▶ _Text block_
################

Time To Test Anti-Gang Legislation

IF ever there is a time for the authorities to test the one- year- old Anti-Gang Act it is now.

Everyone agrees that the recent spate of gun violence in the city is gang related.

Gang related violence appears to be one aspect of crime that politicians of different political persuasions here seem to agree on. Yet it seems that there is no rush, no enthusiasm to test the strength of this piece of legislation in court.

Is the DPP’s Office ready to take on those crafty criminal attorneys in a court of law over this piece of legislation?

The Act is wide ranging in its scope. It is to prohibit gangs, gang-related activity and connected purposes. It describes what a gang is. It has a definition for gang member and interprets the term ‘gang-related activity’.

It speaks to the participation in gang-related activity to mean joining a gang, being a gang member or a gang leader, recruiting persons to participate in gang activity, preventing another person from ending his or her gang membership, or affiliation and contributing to gang activity.

Police investigators know who the various gang members are. They may not know all of them but they have sufficient intelligence to identify them as being in a gang.

This then begs the question: Why is it that they have not arrested and charged some of those gang members under the anti-gang legislation?

The Act makes it clear that a person who, by act or omission, knowingly participates in gang-related activity commits an indictable offence.It then pronounces a hefty fine of $300,000 and imprisonment of 20 years on conviction on indictment.

################

▶ _Given information_
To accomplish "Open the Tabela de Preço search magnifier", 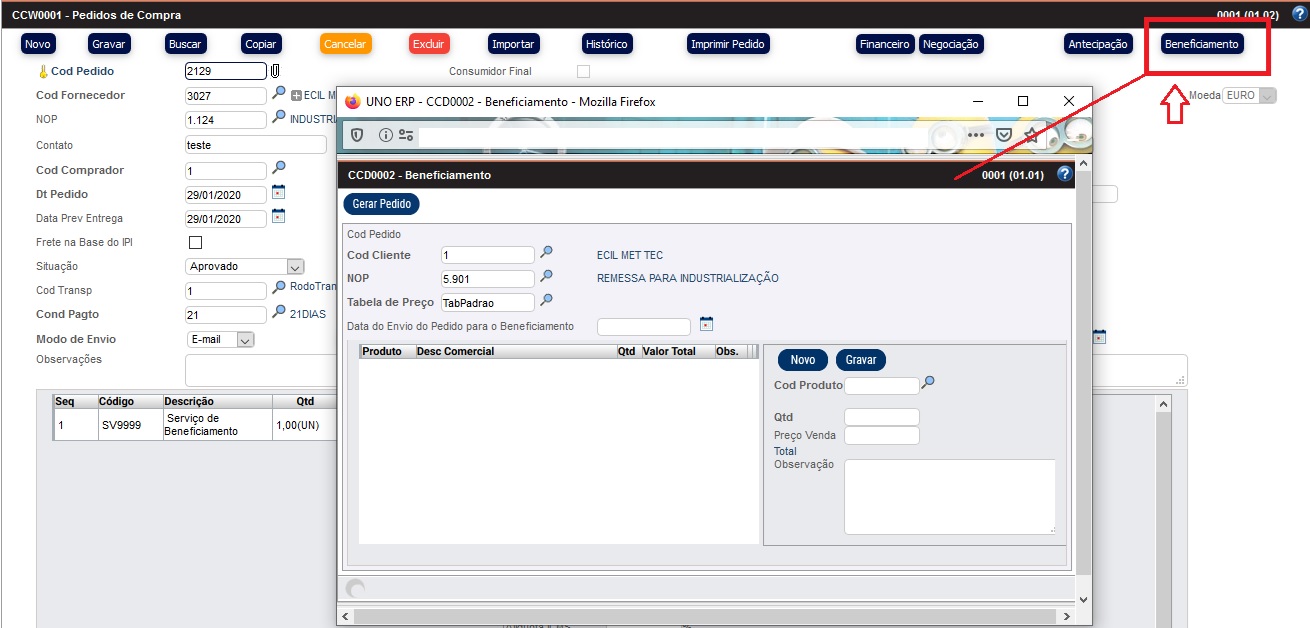I will click(x=547, y=301).
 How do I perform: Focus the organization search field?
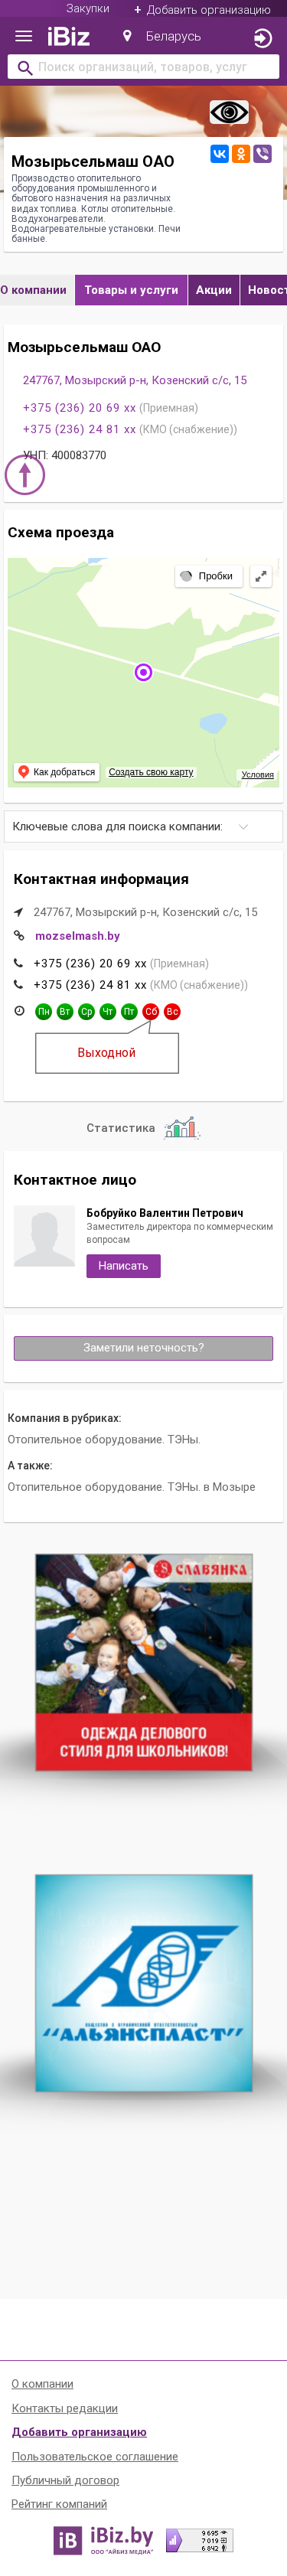(143, 67)
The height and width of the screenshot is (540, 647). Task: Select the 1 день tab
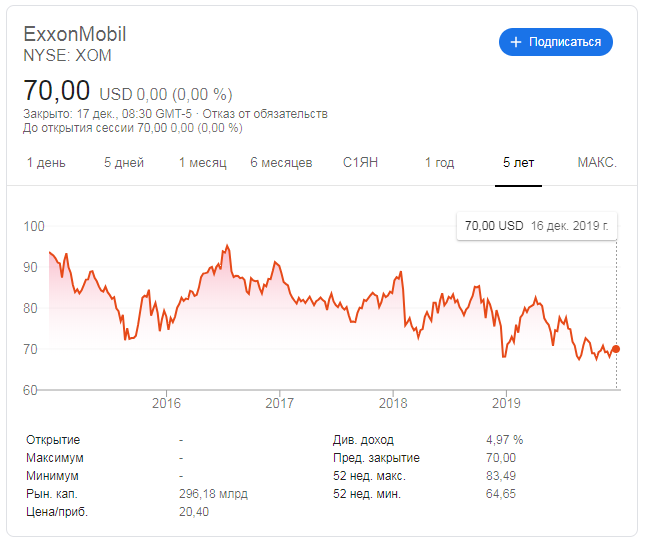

################

▶ _Task 1_
Rewrite the paragraph of the anti-gang editorial that begins "The Act is wide ranging" as a short list that keeps its main facts.
▶ _Task 2_
In the anti-gang editorial, what penalty does the Act set on conviction on indictment?
▶ _Task 3_
Carry on the anti-gang editorial from the point where it stops.

▶ _Task result 1_
- The Act is wide-ranging in scope.
- It prohibits gangs, gang-related activity and connected purposes.
- It defines what a gang is and what a gang member is.
- It interprets the term "gang-related activity."

▶ _Task result 2_
A fine of $300,000 and imprisonment of 20 years.

▶ _Task result 3_
In other words, it provides for the removal of gang members from society for a very long time. As noted earlier, both the politicians and law enforcement have said that most, if not all, of the shootings taking place in the country, particularly in Castries, are gang related. If they are so convinced why is it taking them so long to round up the gang members they know and charge them under the Anti-Gang Act?

According to the Act in a prosecution for an offence it is not necessary to prove a gang actually facilitated or committed an offence; that the participation of an accused actually enhanced the ability of a gang to facilitate or commit an offence; that the accused knew the specific nature of any offence that may have been facilitated or committed by the gang or the accused knew the identity of any of the persons who constitute the gang.

The Anti-Gang Act goes further and states that in determining whether an accused participates in any gang-related activity the Court may consider, among other factors, whether the accused uses a name, word, symbol or other representation that identifies, or is associated with a gang.

The Court may also consider whether the accused frequently associates with any of the persons who constitute the gang, engages in activities at the instruction of any of the persons who constitute the gang, among other things.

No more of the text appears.